Someone was going to fire a coach, or an assistant coach. Stars were dismissed for little return. Players came and left before the milk expired. There were constant rumors about who might be next. The owner who didn't have any money was going to try to take the team from the owner who did. And every day, the memory of how special this team once was seemed to fade a little bit more.

Now, it appears, the Lightning has come through the other side.

And, once again, players are smiling.

"It's a different atmosphere," Lecavalier said Tuesday morning. "When you walk into the room, everyone is happy to come in here and learn from our coaches. With winning organizations, stability is probably the most important thing. It's definitely a lot more fun now."

Lecavalier should know. There for a while, it seemed the owners were determined to drive him insane. And while they were at it, they were going to drain most of the enthusiasm from the rest of the locker room.

"It's night and day," St. Louis said. "We don't have all the negative articles written about us anymore. We don't go into every city and have to answer questions about what the organization is doing. That became a little old.

"It feels fresh. A much-needed freshness, I guess."

Said Stamkos: "We definitely don't have as many distractions. And we're winning. When you're losing, there isn't much else to talk about."

In other words, the Lightning might have needed a fast start to this season as much as any team in the NHL. Still, it is impressive just how fast the new guys in charge have washed the cartoon off this team, isn't it?

Think about it. There is a new owner, and a new general manager, and a new coach. There is a new system, and new assistants, and 10 new players. There is, coach Guy Boucher points out, a new chemistry and a new culture.

And still, the Lightning has entered this season as if it had a man advantage. It is now 8-4-2, fourth in the Eastern Conference. Stamkos, who had two more goals, looks like he's one of the top three players in the league.

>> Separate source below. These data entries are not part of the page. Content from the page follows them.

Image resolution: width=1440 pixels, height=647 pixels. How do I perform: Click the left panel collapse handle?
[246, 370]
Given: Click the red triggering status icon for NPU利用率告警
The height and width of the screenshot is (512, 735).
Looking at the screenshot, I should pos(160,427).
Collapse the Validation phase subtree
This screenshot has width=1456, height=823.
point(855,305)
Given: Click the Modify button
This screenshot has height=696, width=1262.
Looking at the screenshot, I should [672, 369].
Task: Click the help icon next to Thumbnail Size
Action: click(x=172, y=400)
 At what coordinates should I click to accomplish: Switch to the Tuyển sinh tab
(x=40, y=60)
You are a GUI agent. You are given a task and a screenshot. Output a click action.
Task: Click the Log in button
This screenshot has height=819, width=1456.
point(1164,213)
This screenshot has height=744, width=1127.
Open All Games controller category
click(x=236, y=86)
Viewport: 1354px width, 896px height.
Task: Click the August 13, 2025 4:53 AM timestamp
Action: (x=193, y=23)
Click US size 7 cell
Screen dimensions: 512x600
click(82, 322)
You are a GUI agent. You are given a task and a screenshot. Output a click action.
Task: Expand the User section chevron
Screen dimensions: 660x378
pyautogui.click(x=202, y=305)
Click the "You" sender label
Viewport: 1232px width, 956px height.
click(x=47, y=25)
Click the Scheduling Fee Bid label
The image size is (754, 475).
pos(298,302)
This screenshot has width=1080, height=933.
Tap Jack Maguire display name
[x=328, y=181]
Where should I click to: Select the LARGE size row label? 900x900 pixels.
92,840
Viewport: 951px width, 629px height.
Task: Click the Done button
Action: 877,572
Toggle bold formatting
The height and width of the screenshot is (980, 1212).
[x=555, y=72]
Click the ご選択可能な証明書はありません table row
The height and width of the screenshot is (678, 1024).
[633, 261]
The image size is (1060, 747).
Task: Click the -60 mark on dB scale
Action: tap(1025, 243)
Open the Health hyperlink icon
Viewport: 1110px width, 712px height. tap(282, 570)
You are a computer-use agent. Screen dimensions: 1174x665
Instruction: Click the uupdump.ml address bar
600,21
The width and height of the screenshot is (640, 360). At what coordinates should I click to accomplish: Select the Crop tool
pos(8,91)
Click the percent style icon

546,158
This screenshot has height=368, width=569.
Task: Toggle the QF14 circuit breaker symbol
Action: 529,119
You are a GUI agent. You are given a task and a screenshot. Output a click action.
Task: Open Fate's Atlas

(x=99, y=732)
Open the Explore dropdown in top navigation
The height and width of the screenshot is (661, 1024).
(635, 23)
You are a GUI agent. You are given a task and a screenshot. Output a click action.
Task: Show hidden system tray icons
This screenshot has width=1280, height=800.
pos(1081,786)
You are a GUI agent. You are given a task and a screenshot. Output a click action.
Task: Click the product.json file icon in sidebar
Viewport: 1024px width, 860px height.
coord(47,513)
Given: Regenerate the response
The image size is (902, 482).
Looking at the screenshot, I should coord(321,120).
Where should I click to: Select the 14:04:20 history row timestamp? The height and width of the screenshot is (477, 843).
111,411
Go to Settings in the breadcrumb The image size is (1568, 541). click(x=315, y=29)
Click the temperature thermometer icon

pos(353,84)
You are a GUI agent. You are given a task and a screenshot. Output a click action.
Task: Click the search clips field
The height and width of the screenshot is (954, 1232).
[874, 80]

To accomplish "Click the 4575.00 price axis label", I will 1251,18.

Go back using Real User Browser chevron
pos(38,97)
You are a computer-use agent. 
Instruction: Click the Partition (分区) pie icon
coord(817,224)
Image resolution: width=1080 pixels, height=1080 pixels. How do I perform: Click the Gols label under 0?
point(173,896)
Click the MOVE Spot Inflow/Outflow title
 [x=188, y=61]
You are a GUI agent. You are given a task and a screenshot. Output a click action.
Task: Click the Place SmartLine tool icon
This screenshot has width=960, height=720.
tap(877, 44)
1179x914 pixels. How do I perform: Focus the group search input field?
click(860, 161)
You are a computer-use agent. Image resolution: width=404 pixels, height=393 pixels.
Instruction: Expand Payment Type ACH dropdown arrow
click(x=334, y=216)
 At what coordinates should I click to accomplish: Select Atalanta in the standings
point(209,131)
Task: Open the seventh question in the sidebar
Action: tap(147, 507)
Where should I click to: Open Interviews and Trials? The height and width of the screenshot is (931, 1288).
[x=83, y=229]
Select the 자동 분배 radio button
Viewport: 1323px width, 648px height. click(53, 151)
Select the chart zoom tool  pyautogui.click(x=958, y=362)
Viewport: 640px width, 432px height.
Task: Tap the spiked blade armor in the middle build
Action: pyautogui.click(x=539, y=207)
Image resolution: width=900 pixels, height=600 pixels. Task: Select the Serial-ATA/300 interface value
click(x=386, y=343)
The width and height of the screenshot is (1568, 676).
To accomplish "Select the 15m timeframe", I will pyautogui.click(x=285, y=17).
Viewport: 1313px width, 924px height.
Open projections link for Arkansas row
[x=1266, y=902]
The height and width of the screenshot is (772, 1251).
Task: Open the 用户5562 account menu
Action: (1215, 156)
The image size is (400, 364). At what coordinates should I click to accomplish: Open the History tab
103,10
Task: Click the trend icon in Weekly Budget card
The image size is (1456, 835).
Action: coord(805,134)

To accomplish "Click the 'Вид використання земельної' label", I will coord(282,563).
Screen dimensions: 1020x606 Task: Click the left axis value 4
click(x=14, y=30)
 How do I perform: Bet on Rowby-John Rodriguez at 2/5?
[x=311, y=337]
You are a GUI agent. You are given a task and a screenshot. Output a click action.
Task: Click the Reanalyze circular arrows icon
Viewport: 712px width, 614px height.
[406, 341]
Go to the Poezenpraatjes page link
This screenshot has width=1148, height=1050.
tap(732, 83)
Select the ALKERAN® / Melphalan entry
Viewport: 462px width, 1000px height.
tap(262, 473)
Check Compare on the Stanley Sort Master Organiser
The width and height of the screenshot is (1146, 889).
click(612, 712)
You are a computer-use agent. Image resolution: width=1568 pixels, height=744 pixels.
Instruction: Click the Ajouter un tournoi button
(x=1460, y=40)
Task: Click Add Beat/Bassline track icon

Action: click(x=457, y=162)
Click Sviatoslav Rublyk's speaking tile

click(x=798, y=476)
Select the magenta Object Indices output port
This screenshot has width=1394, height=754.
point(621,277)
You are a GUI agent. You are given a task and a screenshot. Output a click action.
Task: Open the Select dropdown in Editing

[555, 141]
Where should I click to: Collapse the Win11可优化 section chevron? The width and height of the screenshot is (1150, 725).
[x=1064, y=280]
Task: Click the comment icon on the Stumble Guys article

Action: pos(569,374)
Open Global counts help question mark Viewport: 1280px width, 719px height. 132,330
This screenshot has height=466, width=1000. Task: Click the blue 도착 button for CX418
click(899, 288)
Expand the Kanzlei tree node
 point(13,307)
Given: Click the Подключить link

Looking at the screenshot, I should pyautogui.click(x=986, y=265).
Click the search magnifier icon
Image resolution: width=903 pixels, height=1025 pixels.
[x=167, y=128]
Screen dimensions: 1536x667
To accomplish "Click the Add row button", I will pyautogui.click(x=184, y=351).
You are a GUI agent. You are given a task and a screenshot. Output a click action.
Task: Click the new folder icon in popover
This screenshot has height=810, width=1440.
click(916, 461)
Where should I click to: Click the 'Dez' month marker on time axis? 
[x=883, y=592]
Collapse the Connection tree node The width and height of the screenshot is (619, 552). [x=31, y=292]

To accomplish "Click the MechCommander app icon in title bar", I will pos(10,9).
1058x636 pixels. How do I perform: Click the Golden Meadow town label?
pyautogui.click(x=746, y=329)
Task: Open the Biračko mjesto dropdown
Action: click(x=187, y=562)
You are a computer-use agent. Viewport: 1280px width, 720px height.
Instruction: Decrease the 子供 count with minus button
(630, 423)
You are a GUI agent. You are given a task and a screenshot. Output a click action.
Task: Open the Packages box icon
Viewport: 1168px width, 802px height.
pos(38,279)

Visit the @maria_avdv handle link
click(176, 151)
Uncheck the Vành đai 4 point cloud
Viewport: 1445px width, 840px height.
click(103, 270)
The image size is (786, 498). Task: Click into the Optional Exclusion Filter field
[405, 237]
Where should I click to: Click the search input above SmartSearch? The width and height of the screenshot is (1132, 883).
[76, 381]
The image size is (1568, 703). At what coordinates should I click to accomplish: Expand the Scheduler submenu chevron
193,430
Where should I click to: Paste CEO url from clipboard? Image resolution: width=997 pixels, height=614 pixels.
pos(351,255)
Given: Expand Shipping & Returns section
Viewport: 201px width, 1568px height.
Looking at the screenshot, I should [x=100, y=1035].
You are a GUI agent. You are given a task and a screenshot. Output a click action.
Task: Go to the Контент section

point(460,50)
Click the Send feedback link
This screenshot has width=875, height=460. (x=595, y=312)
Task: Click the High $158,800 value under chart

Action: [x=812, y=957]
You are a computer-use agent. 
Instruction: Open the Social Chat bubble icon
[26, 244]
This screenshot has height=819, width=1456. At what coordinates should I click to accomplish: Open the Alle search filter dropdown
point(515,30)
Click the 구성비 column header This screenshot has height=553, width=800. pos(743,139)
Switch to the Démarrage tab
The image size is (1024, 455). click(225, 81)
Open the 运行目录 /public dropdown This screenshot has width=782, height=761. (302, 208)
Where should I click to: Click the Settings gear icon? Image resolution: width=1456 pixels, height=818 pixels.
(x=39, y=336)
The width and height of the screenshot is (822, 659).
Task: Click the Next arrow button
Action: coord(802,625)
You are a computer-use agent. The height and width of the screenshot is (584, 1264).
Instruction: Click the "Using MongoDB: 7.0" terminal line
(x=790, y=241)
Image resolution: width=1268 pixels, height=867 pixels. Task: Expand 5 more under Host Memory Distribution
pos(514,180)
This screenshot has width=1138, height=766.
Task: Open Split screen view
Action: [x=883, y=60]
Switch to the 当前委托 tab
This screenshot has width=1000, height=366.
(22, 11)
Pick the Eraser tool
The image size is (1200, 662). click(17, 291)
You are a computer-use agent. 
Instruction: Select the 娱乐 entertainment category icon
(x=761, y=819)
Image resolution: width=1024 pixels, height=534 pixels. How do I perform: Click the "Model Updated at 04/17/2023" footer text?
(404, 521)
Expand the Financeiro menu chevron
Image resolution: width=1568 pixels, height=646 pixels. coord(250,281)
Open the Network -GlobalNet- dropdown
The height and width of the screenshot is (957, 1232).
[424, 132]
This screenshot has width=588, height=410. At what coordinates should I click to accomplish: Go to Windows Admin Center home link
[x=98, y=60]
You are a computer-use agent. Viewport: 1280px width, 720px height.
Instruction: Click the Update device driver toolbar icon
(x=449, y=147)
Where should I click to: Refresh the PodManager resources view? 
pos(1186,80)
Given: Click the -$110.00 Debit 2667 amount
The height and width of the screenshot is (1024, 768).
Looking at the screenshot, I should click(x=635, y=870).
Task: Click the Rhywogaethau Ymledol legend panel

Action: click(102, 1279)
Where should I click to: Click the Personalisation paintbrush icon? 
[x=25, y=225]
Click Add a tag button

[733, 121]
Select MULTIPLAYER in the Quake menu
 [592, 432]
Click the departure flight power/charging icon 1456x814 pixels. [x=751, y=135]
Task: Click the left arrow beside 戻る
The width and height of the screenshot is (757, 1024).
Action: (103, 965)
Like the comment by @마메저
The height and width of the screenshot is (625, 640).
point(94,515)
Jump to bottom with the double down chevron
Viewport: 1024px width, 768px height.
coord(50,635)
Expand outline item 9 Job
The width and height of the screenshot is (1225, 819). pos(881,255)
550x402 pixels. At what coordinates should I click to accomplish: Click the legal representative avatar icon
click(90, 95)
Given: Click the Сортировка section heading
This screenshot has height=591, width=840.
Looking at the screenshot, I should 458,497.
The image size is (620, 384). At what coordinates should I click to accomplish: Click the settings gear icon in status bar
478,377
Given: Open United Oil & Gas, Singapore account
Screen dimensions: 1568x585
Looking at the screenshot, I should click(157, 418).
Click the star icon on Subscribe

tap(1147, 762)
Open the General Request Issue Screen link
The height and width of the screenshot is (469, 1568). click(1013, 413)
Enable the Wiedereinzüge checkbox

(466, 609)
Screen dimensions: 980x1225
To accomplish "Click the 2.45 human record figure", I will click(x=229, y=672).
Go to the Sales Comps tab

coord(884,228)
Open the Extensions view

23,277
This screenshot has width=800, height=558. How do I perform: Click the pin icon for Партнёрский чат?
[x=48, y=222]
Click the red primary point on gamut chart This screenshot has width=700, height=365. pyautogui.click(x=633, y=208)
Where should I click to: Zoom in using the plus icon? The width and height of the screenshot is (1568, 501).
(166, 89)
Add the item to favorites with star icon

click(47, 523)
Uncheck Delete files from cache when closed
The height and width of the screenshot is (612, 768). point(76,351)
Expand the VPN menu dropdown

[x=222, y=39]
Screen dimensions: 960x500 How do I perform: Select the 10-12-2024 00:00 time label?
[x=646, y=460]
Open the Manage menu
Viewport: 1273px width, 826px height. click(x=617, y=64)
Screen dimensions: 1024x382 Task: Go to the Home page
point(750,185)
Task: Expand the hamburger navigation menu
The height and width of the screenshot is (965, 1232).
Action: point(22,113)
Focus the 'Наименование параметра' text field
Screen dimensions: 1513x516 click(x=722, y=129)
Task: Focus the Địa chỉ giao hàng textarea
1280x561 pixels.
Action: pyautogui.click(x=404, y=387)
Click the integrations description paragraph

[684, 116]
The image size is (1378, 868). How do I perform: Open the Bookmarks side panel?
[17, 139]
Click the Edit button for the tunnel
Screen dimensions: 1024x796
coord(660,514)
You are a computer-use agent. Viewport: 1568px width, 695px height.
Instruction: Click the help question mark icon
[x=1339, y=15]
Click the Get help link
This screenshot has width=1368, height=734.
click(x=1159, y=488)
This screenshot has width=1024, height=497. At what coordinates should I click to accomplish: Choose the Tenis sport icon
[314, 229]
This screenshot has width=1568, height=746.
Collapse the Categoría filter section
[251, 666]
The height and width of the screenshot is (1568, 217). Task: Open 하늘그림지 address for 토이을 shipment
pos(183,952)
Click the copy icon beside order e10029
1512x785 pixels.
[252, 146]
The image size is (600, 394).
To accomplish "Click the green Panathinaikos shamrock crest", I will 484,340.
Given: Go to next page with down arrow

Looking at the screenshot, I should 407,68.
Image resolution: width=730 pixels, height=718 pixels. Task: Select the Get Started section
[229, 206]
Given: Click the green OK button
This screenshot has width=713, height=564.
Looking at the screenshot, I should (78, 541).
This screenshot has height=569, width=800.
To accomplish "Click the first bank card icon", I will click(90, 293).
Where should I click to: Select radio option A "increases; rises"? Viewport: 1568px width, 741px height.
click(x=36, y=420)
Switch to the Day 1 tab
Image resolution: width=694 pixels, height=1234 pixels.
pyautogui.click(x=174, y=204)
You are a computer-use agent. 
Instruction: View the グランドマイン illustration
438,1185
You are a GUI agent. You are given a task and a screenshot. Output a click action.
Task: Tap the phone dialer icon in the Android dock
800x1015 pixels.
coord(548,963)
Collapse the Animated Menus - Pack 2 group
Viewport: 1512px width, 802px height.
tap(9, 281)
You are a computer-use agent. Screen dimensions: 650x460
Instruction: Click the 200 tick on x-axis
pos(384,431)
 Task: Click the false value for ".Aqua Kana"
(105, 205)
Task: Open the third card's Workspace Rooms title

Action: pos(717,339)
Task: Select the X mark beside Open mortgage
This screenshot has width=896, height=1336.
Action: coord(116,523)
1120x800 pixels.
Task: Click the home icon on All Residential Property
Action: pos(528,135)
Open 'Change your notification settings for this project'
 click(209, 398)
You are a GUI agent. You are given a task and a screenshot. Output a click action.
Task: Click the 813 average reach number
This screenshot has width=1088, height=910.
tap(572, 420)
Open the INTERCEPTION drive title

Will it last? That's always the question to any quick start, isn't it? Can Dan Ellis stay this strong in goal? Will the defense hold up? Is this a good start or a good team? And on and on.

The thing is, those are hockey questions. Around here, such chatter has never sounded so good.

This time, it is refreshing enough to let the season answer them.

Tampa Bay Lightning erasing recent embarrassments with improved play 11/09/10 [Last modified: Wednesday, November 10, 2010 7:42am]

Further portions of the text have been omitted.